Je la connaissais bien... par Alligator
Mon premier Antiono Pietrangeli. Aussi étrange que cela puisse paraître, je n'avais jamais vu de film de cet auteur. Je crois même que sans ce cinemed 2014, je serais toujours ignorant du bonhomme.
L'Italie a rapidement besoin de se pencher sur son cinéma du passé pour le sauvegarder d'abord, puis de mieux mettre en valeur les œuvres de réalisateurs moins connus, comme cet Antonio Pietrangeli. Parce qu'il le mérite.
Voilà un bon film, peut-être pas le meilleur film de son époque (difficile d'exister face aux Risi, Germi, Fellini, Antonioni et consorts), m'enfin, ce n'est ni bête, ni laid, bien au contraire.
Ce qui peut un peu rebuter (et encore, je ne suis pas sûr de la justesse de ce terme) est l'éventuel sentiment de longueur sur deux ou trois scènes. Je m'interroge. Peut-être un montage un peu plus nerveux parfois aurait pu éviter cela. Subrepticement, j'ai senti une sorte de ralentissement pas très heureux, quand on a déjà compris où la séquence veut nous amener, Pietrangeli prend sans doute un temps démesuré.
Mais à sa décharge, sa tendance à la contemplation, cette patience mêlée d'envie et d'admiration est pour beaucoup dans le charme qui se dégage de cette chronique, douce, triste et sensuelle.
Au delà de cette image presque érotique, la douleur ou le pathétique de ce parcours de femme reste l'axe principal du film. Nous devons cette heureuse composition à une triade de scénaristes, mais bien entendu le nom d'Ettore Scola est le plus clinquant.
Au générique on est également épaté par la superbe distribution. Un rêve : Stefania Sandrelli, Nino Manfredi, Jean-Claude Brialy, Mario Adorf, Enrico Maria Salerno, Franco Nero, Franco Fabrizi ou Ugo Tognazzi. Elle promet tant !

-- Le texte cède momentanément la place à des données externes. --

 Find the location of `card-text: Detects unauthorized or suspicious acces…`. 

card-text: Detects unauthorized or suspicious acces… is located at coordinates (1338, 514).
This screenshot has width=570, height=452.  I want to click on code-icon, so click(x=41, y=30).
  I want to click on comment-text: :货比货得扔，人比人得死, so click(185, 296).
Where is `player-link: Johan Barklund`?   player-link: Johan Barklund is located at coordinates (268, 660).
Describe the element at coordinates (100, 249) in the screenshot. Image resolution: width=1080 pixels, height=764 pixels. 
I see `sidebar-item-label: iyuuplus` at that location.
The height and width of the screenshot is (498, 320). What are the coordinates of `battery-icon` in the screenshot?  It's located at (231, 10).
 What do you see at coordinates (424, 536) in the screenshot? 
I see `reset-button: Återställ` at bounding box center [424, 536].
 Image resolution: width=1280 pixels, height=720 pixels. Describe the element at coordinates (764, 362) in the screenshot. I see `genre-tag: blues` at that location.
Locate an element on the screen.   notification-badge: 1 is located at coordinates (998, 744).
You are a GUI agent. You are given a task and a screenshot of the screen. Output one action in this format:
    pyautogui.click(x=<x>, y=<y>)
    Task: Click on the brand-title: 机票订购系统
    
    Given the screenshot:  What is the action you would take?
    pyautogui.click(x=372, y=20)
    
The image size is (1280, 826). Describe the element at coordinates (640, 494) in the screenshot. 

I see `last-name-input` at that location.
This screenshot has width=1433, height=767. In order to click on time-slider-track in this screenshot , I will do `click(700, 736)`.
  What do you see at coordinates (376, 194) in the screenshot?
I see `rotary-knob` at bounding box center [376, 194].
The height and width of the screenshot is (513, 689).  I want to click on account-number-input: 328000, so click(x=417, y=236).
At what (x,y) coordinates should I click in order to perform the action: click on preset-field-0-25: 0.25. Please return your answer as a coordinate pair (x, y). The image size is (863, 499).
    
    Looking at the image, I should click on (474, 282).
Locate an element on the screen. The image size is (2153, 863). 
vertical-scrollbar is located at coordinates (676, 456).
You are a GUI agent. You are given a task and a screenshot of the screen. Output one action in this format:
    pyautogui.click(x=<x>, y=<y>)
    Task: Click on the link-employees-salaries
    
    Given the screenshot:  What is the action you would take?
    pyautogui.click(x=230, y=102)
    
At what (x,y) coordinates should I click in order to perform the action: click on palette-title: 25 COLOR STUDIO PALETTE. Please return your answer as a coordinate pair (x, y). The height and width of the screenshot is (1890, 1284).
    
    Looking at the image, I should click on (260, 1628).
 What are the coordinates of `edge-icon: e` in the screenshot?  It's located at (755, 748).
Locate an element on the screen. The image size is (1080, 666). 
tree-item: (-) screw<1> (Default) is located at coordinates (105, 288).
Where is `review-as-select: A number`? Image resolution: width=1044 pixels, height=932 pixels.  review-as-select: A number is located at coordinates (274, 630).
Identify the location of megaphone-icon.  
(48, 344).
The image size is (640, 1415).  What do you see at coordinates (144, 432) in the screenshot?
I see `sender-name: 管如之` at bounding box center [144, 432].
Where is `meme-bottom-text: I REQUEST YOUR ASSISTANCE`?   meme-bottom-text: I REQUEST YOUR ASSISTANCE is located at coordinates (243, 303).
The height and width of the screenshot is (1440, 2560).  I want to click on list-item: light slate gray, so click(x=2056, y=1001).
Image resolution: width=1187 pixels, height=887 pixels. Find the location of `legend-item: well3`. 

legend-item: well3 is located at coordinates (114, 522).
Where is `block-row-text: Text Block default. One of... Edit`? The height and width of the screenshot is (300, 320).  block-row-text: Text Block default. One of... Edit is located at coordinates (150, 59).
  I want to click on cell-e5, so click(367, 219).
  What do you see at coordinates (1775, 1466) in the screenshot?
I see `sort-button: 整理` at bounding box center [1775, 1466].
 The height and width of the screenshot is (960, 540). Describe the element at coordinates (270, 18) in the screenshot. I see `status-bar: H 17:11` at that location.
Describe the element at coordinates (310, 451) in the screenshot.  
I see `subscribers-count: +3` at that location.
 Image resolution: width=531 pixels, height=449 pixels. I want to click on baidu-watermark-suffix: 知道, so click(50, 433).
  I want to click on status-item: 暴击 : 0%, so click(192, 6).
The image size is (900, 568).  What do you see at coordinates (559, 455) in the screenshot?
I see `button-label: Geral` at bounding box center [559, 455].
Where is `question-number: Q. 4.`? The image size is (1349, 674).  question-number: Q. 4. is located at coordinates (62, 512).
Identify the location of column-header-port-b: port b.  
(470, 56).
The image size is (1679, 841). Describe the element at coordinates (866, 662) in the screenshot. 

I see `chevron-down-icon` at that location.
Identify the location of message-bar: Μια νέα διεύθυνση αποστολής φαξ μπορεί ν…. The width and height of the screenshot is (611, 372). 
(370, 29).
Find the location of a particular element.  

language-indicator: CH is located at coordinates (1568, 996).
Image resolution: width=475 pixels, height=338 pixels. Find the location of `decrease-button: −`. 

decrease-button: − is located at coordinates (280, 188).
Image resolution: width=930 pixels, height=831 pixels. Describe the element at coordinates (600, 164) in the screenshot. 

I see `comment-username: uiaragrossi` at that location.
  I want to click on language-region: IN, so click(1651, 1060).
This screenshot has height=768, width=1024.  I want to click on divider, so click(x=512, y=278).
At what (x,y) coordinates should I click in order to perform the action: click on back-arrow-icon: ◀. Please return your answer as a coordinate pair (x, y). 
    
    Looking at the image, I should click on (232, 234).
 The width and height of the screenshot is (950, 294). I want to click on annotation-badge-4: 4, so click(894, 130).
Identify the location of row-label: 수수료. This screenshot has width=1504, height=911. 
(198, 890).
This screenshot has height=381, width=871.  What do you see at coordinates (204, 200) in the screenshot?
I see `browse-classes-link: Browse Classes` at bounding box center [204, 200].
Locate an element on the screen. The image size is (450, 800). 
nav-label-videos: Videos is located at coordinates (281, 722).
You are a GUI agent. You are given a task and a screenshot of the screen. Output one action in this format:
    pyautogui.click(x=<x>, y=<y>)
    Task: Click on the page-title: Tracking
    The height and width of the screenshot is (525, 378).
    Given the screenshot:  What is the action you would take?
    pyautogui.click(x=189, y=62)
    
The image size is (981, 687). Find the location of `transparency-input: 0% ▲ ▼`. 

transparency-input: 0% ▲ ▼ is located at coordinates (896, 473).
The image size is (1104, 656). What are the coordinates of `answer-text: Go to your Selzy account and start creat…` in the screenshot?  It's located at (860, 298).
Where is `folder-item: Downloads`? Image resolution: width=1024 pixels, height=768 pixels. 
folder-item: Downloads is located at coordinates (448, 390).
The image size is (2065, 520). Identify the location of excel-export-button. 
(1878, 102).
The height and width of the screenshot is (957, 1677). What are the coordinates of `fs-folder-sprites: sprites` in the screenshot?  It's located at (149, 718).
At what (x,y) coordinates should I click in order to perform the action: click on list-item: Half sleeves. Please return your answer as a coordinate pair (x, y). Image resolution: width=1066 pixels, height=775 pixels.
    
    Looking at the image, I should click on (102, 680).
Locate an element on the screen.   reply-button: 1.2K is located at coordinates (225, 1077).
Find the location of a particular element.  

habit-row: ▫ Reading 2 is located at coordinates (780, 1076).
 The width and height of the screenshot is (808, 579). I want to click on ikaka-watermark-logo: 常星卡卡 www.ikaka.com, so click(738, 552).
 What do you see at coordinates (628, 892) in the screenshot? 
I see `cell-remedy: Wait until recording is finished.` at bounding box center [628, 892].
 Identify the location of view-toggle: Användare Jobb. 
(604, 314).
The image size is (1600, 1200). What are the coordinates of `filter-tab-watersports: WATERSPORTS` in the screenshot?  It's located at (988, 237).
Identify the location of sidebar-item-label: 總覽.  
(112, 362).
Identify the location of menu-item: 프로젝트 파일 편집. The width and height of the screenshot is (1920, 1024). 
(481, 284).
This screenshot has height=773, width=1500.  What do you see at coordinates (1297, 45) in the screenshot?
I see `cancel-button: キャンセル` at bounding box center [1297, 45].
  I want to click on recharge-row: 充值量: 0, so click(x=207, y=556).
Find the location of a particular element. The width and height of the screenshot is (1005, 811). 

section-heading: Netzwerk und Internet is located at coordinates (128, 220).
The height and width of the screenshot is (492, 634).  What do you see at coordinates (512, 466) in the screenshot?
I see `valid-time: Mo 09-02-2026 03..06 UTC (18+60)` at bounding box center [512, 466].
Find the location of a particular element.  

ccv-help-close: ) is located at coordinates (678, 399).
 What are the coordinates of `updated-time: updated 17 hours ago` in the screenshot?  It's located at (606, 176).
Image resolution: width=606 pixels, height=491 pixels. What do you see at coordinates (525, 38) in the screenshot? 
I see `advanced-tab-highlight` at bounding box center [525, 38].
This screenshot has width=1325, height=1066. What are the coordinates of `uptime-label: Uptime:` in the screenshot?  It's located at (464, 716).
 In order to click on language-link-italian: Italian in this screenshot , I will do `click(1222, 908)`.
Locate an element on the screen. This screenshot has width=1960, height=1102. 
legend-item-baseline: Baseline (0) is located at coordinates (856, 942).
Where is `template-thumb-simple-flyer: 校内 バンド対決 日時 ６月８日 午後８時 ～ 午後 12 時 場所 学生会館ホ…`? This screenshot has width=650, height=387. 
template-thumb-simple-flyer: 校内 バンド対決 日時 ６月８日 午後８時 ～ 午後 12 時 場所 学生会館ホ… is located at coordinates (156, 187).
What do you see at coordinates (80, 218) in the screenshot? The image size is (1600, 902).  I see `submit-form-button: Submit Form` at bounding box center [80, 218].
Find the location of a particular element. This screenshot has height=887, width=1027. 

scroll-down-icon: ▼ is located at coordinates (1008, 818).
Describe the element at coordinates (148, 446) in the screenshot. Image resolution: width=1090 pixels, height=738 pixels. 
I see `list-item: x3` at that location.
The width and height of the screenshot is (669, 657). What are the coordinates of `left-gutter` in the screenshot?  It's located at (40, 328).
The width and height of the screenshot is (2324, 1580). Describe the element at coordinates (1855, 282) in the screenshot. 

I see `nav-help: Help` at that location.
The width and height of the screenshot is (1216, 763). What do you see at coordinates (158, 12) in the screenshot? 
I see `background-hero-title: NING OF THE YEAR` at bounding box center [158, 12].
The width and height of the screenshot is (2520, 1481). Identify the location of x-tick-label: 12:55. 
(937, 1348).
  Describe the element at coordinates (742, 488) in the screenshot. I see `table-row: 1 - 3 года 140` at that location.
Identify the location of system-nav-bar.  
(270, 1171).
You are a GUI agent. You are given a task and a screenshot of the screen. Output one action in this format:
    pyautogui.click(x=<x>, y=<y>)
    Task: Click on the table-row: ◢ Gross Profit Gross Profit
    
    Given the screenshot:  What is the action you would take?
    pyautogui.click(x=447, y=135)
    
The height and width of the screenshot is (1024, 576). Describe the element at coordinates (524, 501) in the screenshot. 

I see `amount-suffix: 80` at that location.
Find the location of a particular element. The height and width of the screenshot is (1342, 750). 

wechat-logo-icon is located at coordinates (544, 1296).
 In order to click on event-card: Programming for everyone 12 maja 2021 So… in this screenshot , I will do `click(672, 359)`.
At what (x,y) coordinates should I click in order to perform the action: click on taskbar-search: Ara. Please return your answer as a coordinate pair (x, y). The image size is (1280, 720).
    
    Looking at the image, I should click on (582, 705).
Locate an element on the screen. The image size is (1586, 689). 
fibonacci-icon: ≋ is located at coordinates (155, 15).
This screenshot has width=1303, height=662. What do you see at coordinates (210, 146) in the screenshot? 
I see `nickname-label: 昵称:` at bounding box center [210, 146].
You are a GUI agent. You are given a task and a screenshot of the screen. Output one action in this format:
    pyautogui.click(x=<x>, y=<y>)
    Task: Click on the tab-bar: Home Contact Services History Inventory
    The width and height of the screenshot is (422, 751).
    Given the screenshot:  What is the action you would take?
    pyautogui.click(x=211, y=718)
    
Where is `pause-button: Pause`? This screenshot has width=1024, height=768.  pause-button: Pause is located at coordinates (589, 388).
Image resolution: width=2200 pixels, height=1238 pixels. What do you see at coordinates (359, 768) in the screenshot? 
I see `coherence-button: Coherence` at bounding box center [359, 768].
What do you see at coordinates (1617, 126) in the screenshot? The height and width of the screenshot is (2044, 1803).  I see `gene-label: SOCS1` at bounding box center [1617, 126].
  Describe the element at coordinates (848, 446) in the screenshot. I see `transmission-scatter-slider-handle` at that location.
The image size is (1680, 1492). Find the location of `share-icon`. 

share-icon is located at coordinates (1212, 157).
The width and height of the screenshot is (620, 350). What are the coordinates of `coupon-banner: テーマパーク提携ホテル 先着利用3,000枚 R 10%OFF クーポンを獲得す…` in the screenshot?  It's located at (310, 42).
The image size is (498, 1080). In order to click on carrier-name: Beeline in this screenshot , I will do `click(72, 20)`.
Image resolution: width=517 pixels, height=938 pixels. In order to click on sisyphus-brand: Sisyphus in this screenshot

Surtout, le film se révèle être un écrin formidable pour sublimer la beauté de Stefania Sandrelli, plus incroyable que jamais, de cette grâce, de cette féminité émouvante, qui m'embue les lunettes. À la fois fragile, courageuse, très sensuelle, elle est l'archétype de la jeune femme pleine de rêves encore enfantins, de cet espoir de vie, mort-de-faim pour les joies à venir.
Pietrangeli étudie ici ce papillon, son aveuglement, son obsession encore un peu infantile, qui se referme sur elle comme un piège. Le fantasme létal des jeunes filles en fleur à cette époque comme aujourd'hui se révèle d'une grande cruauté. Cela lui fait perdre de belles occasions de vie, la vraie, qui ne manquent pas, mais finissent par devenir invisibles.
On a parlé, paraît-il, de Pietrangeli -et pour ce film entre autres- comme d'un précurseur d'un cinéma féministe. On est en 1965, la place des femmes en Italie comme ailleurs n'est pas des plus heureuses. Il est vrai que le regard amoureux, chargé de libido de la caméra instaure un féminisme peut-être masculin au fond? Il est réel, sincère. Mais il est aussi un élan, le fruit d'un désir mal défini, esthétique et érotisé, ce qui pour certains ne peut se mêler au féminisme disons "premier". Injuste.
Oui, ce film très proche du visage de cette belle femme un peu naïve est touchant, mais en profondeur. Cette caméra tendue vers le moindre frémissement de cette femme confrontée à une Italie en pleine croissance et donc aussi en pleine mutation, où elle trouve difficilement sa place entre la jeune fille, la mère ou la catin célibataire, cette proximité avec le personnage affreusement seul recèle une émotion que je n'espérais pas aussi vive.
Du coup, j'ai décidé d'aller voir ensuite un autre film de Antonio Pietrangeli, "La fille de Parme" qui passe aussi lors de cette rétrospective et qui évoque également les affres que fait subir un monde brutal à une jeune femme, un monde où il est presque impossible de se faire une place sans abandonner une partie de sa liberté... de femme.